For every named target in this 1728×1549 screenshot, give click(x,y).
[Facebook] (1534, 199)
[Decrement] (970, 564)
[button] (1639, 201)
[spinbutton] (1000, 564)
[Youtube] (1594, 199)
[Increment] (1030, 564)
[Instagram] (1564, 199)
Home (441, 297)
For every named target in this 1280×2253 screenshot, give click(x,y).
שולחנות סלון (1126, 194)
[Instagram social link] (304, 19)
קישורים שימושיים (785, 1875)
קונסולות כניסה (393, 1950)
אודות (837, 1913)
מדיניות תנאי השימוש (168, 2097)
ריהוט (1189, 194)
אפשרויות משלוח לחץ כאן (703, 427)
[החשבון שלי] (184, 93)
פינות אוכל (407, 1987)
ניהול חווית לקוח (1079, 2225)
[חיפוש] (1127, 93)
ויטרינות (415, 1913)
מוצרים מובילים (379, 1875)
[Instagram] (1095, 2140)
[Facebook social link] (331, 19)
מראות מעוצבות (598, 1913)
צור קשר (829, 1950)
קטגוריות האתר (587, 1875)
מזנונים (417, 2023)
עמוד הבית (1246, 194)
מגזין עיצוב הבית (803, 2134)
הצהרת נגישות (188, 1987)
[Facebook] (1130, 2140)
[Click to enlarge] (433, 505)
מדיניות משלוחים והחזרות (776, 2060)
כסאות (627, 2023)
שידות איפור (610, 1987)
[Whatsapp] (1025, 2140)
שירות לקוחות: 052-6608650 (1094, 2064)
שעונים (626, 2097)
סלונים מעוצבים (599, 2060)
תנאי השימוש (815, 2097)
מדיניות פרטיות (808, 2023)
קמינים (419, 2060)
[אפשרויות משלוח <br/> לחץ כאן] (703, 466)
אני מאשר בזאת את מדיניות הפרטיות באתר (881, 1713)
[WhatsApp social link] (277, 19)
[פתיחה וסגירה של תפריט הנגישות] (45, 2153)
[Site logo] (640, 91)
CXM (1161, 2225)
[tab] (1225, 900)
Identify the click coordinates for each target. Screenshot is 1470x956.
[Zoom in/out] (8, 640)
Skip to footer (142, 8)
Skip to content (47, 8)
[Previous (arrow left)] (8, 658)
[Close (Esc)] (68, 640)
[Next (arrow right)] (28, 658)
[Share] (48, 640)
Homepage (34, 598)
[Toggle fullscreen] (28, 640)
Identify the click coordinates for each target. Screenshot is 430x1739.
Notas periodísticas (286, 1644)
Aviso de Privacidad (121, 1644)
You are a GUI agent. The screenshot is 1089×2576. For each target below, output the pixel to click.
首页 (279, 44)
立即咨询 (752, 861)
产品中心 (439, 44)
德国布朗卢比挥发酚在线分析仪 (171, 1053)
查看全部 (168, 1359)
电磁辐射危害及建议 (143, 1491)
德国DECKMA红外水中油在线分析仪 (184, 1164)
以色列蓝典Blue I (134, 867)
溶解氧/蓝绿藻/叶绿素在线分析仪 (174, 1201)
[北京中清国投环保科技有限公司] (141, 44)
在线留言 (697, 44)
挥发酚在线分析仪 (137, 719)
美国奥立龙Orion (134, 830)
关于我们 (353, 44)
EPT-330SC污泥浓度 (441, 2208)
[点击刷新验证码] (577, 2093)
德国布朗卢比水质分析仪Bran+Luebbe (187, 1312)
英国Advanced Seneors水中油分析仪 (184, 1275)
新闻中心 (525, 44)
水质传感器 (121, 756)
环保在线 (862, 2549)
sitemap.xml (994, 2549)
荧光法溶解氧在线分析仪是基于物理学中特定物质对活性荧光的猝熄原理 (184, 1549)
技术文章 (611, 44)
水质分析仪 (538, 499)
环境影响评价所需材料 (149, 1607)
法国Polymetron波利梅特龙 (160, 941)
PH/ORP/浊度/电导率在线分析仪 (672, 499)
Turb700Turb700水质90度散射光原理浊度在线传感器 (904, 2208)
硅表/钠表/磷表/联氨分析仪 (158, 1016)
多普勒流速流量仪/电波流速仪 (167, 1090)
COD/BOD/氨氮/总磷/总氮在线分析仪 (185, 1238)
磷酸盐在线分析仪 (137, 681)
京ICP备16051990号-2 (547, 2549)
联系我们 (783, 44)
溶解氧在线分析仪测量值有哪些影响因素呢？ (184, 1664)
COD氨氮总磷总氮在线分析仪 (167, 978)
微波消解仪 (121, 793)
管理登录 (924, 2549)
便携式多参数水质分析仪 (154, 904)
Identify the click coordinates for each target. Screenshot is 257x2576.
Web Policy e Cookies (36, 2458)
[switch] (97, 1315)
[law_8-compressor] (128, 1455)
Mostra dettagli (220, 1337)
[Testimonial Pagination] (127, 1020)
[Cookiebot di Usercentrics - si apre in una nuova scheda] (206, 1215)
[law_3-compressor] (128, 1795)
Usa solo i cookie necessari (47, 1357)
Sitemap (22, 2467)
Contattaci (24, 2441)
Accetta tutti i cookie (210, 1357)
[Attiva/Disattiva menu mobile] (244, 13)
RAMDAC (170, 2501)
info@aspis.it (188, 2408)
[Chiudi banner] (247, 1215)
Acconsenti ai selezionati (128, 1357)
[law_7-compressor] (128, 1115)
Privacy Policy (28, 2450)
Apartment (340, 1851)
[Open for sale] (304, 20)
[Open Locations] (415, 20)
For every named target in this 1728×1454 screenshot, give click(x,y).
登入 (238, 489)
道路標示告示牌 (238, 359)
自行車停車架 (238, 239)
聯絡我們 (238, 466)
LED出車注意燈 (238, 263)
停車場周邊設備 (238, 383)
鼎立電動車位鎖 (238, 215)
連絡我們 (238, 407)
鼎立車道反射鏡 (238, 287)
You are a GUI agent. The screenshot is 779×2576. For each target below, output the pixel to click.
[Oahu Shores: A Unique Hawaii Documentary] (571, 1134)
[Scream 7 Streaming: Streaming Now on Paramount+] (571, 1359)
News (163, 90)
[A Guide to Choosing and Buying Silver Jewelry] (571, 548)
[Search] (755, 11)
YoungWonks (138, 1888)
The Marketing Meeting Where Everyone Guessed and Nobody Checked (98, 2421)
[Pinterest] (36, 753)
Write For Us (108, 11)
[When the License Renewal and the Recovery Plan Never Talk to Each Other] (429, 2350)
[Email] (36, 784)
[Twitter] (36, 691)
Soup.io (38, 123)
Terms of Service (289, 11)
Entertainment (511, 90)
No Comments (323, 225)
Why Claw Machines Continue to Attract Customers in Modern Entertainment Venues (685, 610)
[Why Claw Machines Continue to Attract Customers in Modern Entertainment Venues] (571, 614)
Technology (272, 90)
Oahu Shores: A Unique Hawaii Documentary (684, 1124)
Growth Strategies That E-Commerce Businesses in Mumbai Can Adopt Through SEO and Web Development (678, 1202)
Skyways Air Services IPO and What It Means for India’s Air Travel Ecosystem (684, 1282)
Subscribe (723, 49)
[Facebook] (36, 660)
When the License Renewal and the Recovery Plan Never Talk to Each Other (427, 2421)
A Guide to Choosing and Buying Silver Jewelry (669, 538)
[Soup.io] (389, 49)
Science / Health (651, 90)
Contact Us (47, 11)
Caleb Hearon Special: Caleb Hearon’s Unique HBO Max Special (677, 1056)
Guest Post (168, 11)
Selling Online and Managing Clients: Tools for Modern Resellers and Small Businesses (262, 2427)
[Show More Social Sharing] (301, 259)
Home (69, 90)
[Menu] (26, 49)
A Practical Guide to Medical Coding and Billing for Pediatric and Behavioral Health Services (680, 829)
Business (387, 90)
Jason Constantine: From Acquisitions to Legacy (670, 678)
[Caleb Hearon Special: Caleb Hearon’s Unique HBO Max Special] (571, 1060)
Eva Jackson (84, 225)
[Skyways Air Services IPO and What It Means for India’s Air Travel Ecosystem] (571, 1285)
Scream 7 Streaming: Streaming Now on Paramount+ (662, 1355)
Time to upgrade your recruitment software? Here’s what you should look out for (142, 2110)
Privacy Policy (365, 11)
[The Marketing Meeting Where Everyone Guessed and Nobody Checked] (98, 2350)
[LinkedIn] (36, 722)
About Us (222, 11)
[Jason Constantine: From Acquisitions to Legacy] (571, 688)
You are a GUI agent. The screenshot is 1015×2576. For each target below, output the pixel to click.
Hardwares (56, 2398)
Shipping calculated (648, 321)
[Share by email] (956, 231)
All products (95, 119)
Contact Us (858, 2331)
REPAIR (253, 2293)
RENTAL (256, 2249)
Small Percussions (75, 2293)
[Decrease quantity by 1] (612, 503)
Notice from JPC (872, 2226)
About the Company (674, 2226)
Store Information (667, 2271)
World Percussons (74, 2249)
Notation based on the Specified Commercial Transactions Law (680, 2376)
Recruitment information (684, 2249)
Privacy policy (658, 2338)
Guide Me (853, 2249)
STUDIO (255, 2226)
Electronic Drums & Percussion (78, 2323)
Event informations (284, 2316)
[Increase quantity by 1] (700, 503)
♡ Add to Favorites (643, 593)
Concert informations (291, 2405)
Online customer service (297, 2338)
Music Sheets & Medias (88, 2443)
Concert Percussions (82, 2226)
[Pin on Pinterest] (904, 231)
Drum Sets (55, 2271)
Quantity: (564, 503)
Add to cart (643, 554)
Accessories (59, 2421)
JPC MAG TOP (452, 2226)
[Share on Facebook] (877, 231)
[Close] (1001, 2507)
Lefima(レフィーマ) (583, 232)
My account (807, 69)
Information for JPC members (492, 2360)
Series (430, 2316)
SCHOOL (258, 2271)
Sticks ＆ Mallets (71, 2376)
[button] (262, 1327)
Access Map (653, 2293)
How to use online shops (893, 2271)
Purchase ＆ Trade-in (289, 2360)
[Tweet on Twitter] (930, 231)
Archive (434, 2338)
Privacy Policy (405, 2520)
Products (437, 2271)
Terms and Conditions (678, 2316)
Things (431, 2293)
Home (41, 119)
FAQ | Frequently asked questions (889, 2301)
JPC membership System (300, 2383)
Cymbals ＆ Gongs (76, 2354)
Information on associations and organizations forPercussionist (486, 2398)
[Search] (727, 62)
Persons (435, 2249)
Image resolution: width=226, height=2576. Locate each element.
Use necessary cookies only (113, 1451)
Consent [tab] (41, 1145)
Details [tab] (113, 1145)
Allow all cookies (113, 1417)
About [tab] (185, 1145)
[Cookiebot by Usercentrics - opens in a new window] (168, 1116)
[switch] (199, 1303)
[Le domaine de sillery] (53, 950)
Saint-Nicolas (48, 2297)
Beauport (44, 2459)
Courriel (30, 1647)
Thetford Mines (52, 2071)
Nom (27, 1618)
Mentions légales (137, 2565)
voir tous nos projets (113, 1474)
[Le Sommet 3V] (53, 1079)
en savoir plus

*-*-*

DIRECTIONS:
Quote every line of the records above, from the first down to the one holding "קונסולות כניסה (393, 1950)", exactly as written.

TASK OUTPUT:
For every named target in this 1728×1549 screenshot, give click(x,y).
[Facebook] (1534, 199)
[Decrement] (970, 564)
[button] (1639, 201)
[spinbutton] (1000, 564)
[Youtube] (1594, 199)
[Increment] (1030, 564)
[Instagram] (1564, 199)
Home (441, 297)
For every named target in this 1280×2253 screenshot, give click(x,y).
שולחנות סלון (1126, 194)
[Instagram social link] (304, 19)
קישורים שימושיים (785, 1875)
קונסולות כניסה (393, 1950)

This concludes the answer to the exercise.